# Actual Cash Value

Actual cash value (ACV) is the amount an insurance company decides your car is worth at the time of an accident.

Actual cash value (ACV) is the amount an insurance company decides your car is worth at the time of an accident, factoring in your car’s depreciation over time.

### What is Actual Cash Value?

Insurance companies use actual cash value, or ACV, when determining a payout after your car is destroyed or damaged—whether it’s stolen, or involved in an accident.

Is there a simple formula to calculate ACV? We’re glad you asked!

ACV = Replacement cost minus depreciation . (Depreciation is the devaluation of the car due to normal wear and tear.)

Okay, you say, but what is “replacement cost”? Well, that’s the amount of money needed to replace your totaled car with one of a similar make and model—but without bringing depreciation into the equation. We’ll unpack this all a bit further down.

## How does a car insurance company calculate ACV?

When you file an insurance claim after an accident, your insurer determines your car’s value to figure out your payout for repair or replacement under a covered claim.

The insurance adjuster could consult a resource (such as the trusty Kelley Blue Book) for your car’s current value, looking at comparable values in your area. Then they’ll consider the vehicle’s make, model, mileage, and condition before the accident when determining its Actual Cash Value (ACV). The insurance adjuster’s valuation of your vehicle is calculated based on comparable vehicles in your area.

Think of it this way: If you have a 2015 Toyota Camry in Atlanta, GA and that same 2015 Toyota Camry in say, Lincoln, Nebraska, they would not be valued the same.  The market value in Atlanta may be higher for the Camry, compared to Lincoln.  Ultimately, your car’s ACV is dependent on the market and zip code where the car is kept.

What about depreciation? Your car’s depreciation is the rate at which its value declines over time, usually as a result of age, and wear and tear from use.

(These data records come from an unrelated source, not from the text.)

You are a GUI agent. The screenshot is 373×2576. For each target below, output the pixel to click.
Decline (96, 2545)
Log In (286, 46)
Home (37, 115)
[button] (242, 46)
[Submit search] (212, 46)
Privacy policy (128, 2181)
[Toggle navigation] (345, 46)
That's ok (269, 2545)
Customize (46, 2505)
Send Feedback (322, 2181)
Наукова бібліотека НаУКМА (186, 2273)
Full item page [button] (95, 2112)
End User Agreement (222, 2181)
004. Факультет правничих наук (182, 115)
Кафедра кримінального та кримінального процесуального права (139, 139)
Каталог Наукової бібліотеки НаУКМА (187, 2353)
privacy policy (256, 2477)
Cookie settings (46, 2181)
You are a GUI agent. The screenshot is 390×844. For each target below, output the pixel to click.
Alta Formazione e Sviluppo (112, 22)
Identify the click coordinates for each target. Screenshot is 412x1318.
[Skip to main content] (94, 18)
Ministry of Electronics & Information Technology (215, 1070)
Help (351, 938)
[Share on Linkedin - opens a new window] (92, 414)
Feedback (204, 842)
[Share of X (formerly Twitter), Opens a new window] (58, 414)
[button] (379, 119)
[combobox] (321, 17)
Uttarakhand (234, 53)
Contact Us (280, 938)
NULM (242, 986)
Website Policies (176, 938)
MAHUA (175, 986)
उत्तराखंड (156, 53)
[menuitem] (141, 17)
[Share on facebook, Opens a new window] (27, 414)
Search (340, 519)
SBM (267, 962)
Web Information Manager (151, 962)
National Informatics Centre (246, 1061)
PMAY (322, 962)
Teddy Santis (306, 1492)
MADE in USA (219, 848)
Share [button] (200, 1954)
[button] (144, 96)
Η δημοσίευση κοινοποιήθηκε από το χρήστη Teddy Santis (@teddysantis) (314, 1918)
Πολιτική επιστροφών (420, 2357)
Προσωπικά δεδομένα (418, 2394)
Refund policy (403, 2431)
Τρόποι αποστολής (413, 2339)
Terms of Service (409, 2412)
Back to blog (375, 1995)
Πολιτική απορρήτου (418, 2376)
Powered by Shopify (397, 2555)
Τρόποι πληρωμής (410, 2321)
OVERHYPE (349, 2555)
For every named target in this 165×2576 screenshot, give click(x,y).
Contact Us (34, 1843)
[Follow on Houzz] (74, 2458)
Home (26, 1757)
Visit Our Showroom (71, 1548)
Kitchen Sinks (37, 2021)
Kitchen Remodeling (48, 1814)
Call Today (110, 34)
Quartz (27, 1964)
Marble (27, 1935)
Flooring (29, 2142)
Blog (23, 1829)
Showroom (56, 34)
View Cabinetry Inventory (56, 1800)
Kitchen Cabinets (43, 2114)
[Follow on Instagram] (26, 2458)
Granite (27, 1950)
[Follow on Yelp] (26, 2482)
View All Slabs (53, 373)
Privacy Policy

Let’s say you purchased a new car a year ago for \$20,000. This year you’re in an accident resulting in some damage to your car. Since you bought the car, the make and model has gone down in value, and your car has also depreciated in the year that you’ve driven it. Based on the adjuster’s calculations, the insurance company may say your car’s actual cash value is \$15,500, minus any applicable deductible.

The insurance claim would pay for repairs up to this amount of money, but if the cost to fix your car exceeds the ACV, they could declare it a total loss

If it’s a total loss, this reimbursement might not be enough to pay off your remaining car loan and buy a new car. That said, if you purchased gap coverage, it may cover you for all or some of your remaining balance of your car loan.

## What’s a ‘replacement cost’ policy?

Replacement cost policies, more often called ‘stated amount policies,’ are not that common in the auto insurance industry. Essentially they would work by setting a specific amount—say, \$65,000—that the insurer would pay if the insured car ends up damaged beyond repair or stolen.

The insurance industry—including Lemonade—more commonly sells actual cash value policies.